Pamela Redmond Satran is the co-creator of the wildly popular site Nameberry.com, a place where parents-to-be (or any other name enthusiasts) can go for copious lists of names, opinions on name selections, name popularity information and more. Satran weighs in on some of the FAQs that crop up when parents begin selecting baby’s future signature.
Where do I start?
At the outset with your partner, each make a list of names you love and then swap. Rather than going right for yes or no, use the lists as a jumping off point to find out more about what you’re looking for in a name. The names we love—and dislike!—can say a lot about our feelings about family, our ethnic background, gender identity and ourselves. It can be helpful to explore those deeper issues instead of talking about only the surface subject of names.
I love a name that my partner hates.
What do we do? There should be some veto power and an effort to find a name you both can be happy with, even if it’s not the first choice for either of you. But if you are really at odds over names, try to figure out the deeper feelings behind your choices. In the end, you may just need to take turns!
Are there any “don’ts” when it comes to naming?
Don’t let yourself be pressured into choosing a name you don’t want. That’s the biggest cause of baby name regret. And don’t namenap! If your friend or cousin has always wanted to name her first child Susannah or Sebastian, it’s not fair to swipe the name before she has a chance to use it.
How will I know when I’ve found “the one”?
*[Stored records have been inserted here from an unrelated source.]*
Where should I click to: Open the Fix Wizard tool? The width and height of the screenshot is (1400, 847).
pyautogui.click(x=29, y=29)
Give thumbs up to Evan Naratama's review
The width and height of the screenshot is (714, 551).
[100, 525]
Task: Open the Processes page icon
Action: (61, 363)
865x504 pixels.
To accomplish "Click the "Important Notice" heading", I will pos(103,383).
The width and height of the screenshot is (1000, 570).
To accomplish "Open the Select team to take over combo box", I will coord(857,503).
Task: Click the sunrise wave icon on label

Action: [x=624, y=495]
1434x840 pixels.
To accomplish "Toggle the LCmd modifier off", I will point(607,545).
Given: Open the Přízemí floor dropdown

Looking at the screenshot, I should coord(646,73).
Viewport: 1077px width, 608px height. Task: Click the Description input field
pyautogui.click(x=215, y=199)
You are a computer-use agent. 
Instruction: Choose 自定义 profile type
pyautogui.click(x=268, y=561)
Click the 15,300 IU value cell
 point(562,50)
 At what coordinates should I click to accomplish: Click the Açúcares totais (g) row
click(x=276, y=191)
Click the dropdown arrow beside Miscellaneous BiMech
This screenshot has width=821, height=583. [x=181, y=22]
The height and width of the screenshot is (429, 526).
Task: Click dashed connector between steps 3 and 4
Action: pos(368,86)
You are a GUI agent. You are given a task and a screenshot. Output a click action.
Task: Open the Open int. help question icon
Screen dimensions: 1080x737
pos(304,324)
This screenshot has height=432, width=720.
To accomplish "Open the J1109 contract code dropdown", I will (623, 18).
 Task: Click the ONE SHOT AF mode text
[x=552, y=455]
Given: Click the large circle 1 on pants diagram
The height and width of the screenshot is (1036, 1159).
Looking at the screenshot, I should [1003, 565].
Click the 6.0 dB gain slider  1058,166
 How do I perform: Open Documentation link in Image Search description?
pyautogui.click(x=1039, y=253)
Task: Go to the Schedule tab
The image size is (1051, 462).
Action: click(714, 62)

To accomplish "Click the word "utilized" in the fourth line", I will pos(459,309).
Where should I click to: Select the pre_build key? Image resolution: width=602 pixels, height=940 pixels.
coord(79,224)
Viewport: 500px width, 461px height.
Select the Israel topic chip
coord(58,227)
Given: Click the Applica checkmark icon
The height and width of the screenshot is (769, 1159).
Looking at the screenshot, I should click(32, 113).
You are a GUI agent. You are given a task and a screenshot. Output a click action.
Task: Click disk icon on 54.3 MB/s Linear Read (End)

You’ll just know! Or maybe you won’t. A lot of parents today are more comfortable testing names they like with strangers on forums like those on Nameberry.com than with family or friends, whose judgments might sting more or might have a personal agenda. It can be good to get advice on a name’s popularity or trendi- ness, on whether people can pronounce or spell the name, and gauge the image of a name by people’s reactions online.
I chose a name and signed the birth certificate, and now I regret my decision! What should I do? If it’s early enough in the process—the first six months, say—a name change might be in order. Why stick with a name that doesn’t feel right? If you’ve missed your window of opportunity and your baby already recognizes her name, try finding a nickname you feel better about.